Lines with the word "sidebar" in them must be copied from the records below.

RECORD SET:
____________

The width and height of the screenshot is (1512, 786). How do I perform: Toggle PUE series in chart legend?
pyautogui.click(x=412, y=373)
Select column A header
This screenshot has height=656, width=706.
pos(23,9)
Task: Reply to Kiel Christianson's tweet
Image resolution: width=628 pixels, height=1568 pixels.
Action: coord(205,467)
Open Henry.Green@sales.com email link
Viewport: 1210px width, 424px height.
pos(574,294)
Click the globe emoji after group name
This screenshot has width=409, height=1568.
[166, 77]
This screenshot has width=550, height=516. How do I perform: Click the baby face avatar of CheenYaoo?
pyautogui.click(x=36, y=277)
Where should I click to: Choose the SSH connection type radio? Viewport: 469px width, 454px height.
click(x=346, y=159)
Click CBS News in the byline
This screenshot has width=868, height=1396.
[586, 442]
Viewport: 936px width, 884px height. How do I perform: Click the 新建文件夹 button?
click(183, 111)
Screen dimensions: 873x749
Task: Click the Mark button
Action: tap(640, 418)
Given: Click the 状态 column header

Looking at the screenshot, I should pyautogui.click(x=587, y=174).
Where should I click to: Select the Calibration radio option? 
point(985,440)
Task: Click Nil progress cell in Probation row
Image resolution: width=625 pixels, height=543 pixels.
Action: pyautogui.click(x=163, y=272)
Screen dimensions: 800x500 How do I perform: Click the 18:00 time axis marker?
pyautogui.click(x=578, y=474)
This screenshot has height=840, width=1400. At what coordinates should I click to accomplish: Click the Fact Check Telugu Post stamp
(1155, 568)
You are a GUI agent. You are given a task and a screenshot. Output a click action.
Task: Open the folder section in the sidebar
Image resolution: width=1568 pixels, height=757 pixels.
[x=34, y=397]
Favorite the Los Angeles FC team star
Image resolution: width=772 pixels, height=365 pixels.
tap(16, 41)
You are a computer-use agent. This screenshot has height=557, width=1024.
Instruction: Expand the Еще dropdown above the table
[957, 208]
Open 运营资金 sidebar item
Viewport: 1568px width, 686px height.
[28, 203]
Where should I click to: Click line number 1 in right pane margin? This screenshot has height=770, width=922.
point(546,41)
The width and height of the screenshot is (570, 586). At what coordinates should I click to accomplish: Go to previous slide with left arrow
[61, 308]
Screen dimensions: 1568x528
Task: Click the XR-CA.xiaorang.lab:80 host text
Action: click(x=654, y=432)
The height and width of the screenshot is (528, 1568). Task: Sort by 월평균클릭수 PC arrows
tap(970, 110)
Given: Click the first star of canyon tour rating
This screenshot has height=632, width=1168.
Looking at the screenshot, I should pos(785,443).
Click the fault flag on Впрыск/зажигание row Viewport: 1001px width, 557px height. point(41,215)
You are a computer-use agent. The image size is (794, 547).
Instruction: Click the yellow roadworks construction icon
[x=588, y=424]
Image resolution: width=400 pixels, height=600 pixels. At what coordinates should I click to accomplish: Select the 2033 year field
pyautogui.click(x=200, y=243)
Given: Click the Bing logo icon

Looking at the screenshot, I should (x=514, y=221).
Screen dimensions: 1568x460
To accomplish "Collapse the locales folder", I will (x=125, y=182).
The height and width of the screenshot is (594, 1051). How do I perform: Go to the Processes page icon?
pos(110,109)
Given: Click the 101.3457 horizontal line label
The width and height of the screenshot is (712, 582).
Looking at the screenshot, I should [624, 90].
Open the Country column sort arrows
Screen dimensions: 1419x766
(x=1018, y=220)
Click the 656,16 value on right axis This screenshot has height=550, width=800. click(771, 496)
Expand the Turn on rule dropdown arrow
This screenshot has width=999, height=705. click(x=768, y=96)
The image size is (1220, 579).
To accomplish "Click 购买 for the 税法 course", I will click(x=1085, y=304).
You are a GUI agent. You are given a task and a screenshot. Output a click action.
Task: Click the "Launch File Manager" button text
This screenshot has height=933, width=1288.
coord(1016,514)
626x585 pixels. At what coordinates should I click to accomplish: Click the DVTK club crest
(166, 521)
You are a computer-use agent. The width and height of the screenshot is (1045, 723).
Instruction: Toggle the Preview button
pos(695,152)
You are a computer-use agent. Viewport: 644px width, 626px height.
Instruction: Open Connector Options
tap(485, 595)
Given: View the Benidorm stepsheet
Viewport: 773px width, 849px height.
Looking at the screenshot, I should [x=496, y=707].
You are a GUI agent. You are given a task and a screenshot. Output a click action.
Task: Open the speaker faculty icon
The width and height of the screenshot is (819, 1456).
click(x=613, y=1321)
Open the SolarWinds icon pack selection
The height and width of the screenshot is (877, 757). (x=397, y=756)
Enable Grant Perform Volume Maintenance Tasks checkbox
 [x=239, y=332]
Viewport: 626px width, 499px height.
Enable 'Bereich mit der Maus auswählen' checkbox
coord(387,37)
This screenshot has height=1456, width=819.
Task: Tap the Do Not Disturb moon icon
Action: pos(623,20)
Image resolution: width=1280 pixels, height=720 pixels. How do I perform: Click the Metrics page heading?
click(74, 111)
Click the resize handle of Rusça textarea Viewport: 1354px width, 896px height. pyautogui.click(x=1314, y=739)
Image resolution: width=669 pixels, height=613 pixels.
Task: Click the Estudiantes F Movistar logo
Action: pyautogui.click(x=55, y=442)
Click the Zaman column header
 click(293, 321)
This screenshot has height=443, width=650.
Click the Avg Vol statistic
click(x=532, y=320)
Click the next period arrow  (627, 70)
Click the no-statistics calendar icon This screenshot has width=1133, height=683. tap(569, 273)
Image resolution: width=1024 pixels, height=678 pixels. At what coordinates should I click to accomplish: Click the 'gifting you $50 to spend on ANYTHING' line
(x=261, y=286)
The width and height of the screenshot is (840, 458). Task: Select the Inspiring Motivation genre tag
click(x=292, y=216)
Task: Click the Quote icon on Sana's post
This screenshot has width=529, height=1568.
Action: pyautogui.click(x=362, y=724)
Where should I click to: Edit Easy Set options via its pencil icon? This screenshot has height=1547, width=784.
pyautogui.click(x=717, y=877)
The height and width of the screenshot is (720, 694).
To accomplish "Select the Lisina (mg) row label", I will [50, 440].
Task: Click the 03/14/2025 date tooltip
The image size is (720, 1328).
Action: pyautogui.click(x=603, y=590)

____________

SOLUTION TO THE EXERCISE:
Task: Open the folder section in the sidebar
Open 运营资金 sidebar item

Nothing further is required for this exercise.